Required task a:
Can you substitute "screen capture" for "screenshot" in the part of the records that opens with the line containing "The width and height of the screenshot is (1456, 819)." and runs through the end of the records, and give that part again with the pictures left out?

HDFS Tutorial

December 20, 2017

Introduction to Hadoop Distributed File System

The Hadoop Distributed File System (HDFS) is the one of the two components that makes up the backbone of Hadoop. As the name suggests, HDFS was implemented based on the distributed file system architecture with a few extra features.

A Distributed File System (DFS) is a file system that uses network protocols to store and manage files on a server or set of servers. The goal of a DFS is to allow clients to access data as if it were on their local machine. A DFS also allows data to be stored and shared in a secure and convenient way for multiple users. The servers that store the data have full control over the data and give access control to the clients of the DFS. This is why access to servers that are part of a distributed file system are limited — the data must be retrieved through an API.

HDFS was designed based on the distributed file system architecture because it was intended to be used for huge amounts of data. Because of this need, the data is stored across many servers in what is referred to as a cluster. Since HDFS is built on commodity hardware, there is also a need for redundancy across the cluster as well to ensure no data is lost. By default, data is replicated three times inside the file system. As mentioned in a previous article, Hadoop is different because it brings the processing to the data. This is done by enabling processing to occur on the same servers that store the data.

HDFS Architecture

There are three main components that make up the Hadoop Distributed File System. They are the name node, the data nodes, and blocks.

Required task b:
According to the HDFS tutorial, how many times is data replicated inside the file system by default?

(Excerpt from a dataset)
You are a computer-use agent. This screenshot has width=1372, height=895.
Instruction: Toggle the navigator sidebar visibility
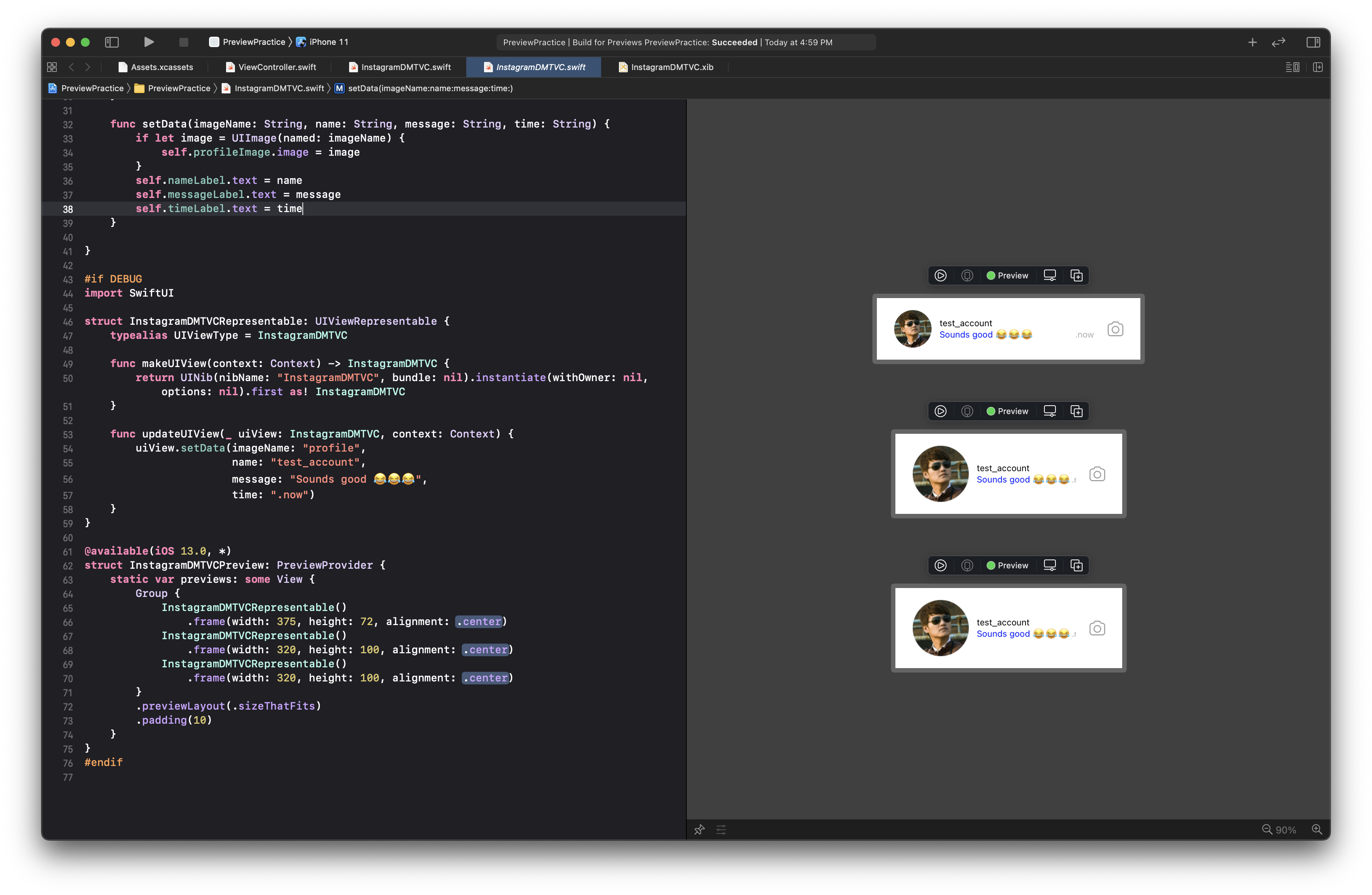coord(112,42)
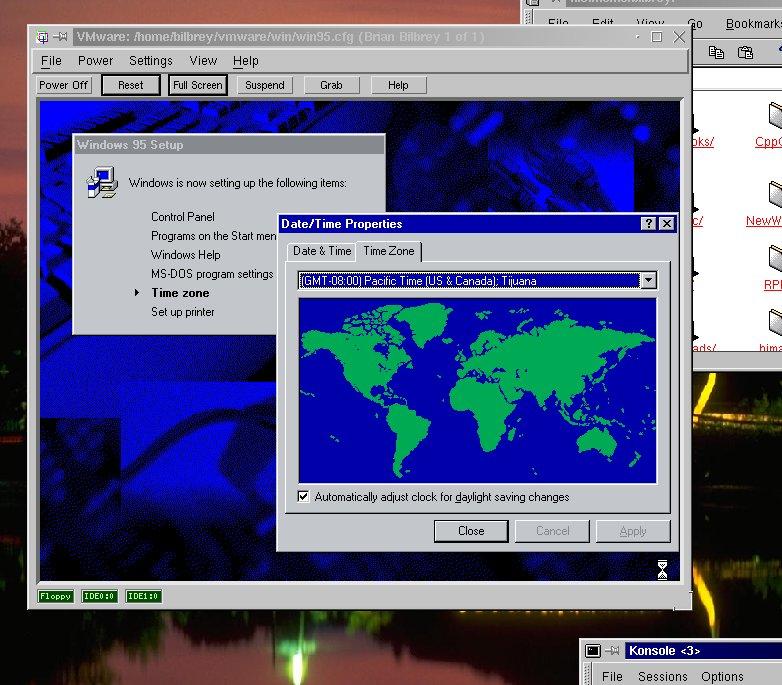Toggle automatic daylight saving adjustment checkbox

tap(304, 497)
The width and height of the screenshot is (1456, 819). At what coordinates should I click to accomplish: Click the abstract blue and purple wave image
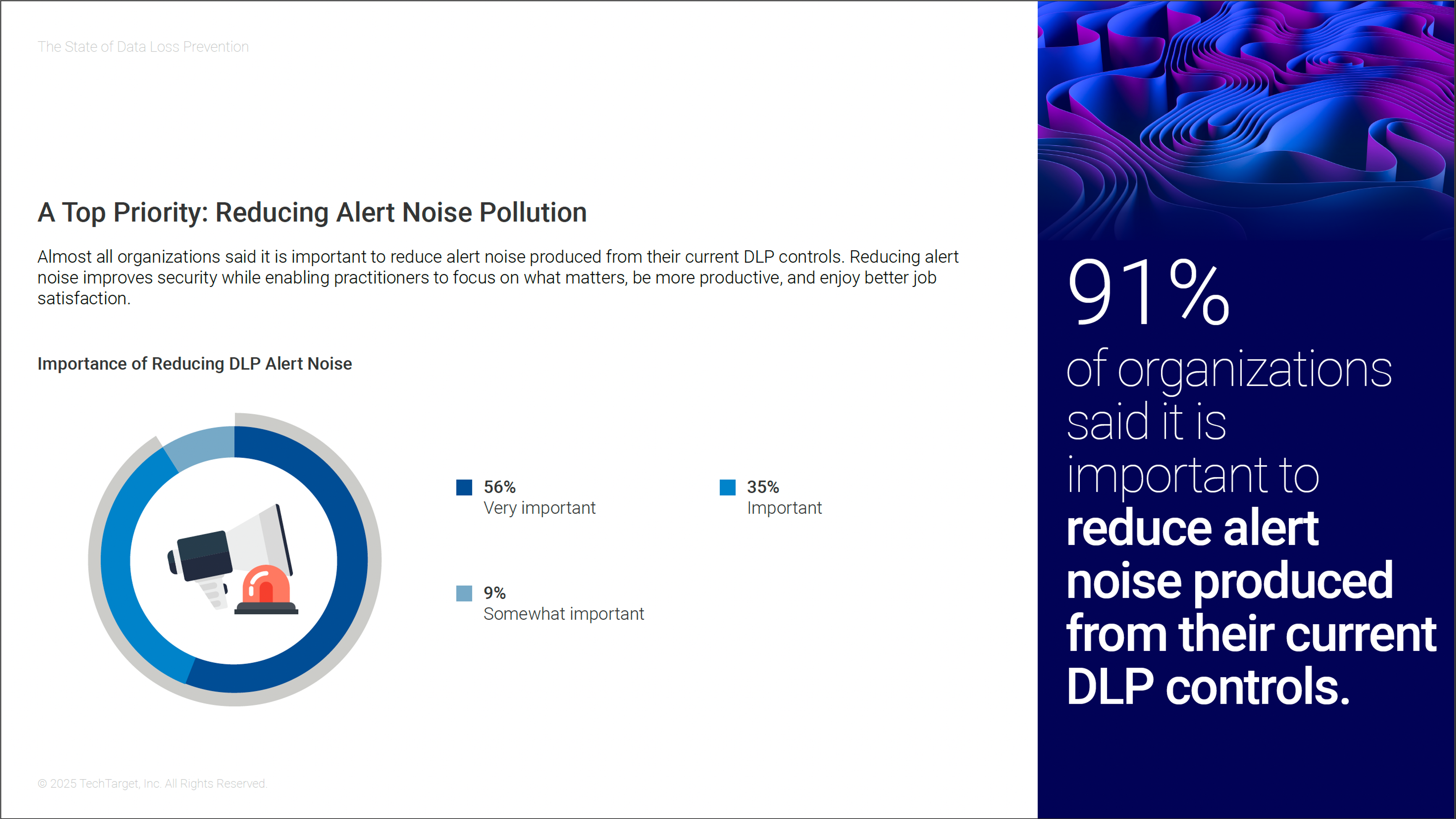click(x=1246, y=119)
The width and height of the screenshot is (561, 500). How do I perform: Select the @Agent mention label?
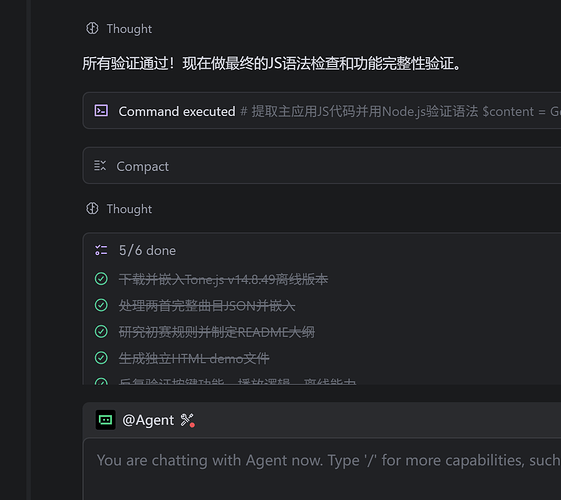click(x=148, y=420)
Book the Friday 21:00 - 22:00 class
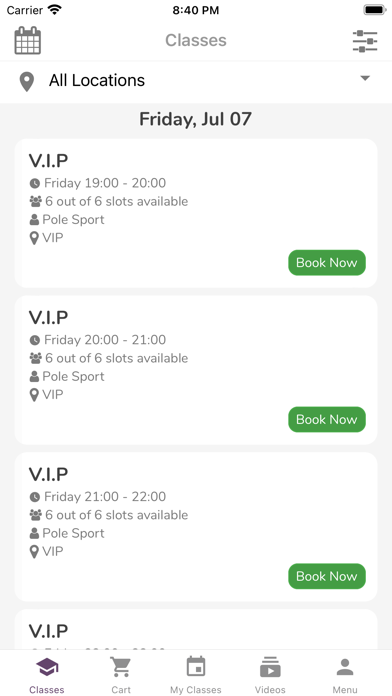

Task answer a:
The width and height of the screen capture is (1456, 819). At what coordinates should I click to accomplish: Click the abstract blue and purple wave image
click(x=1246, y=119)
The width and height of the screen capture is (561, 500). How do I perform: Select the @Agent mention label?
click(x=148, y=420)
Book the Friday 21:00 - 22:00 class

Task answer b:
Three times.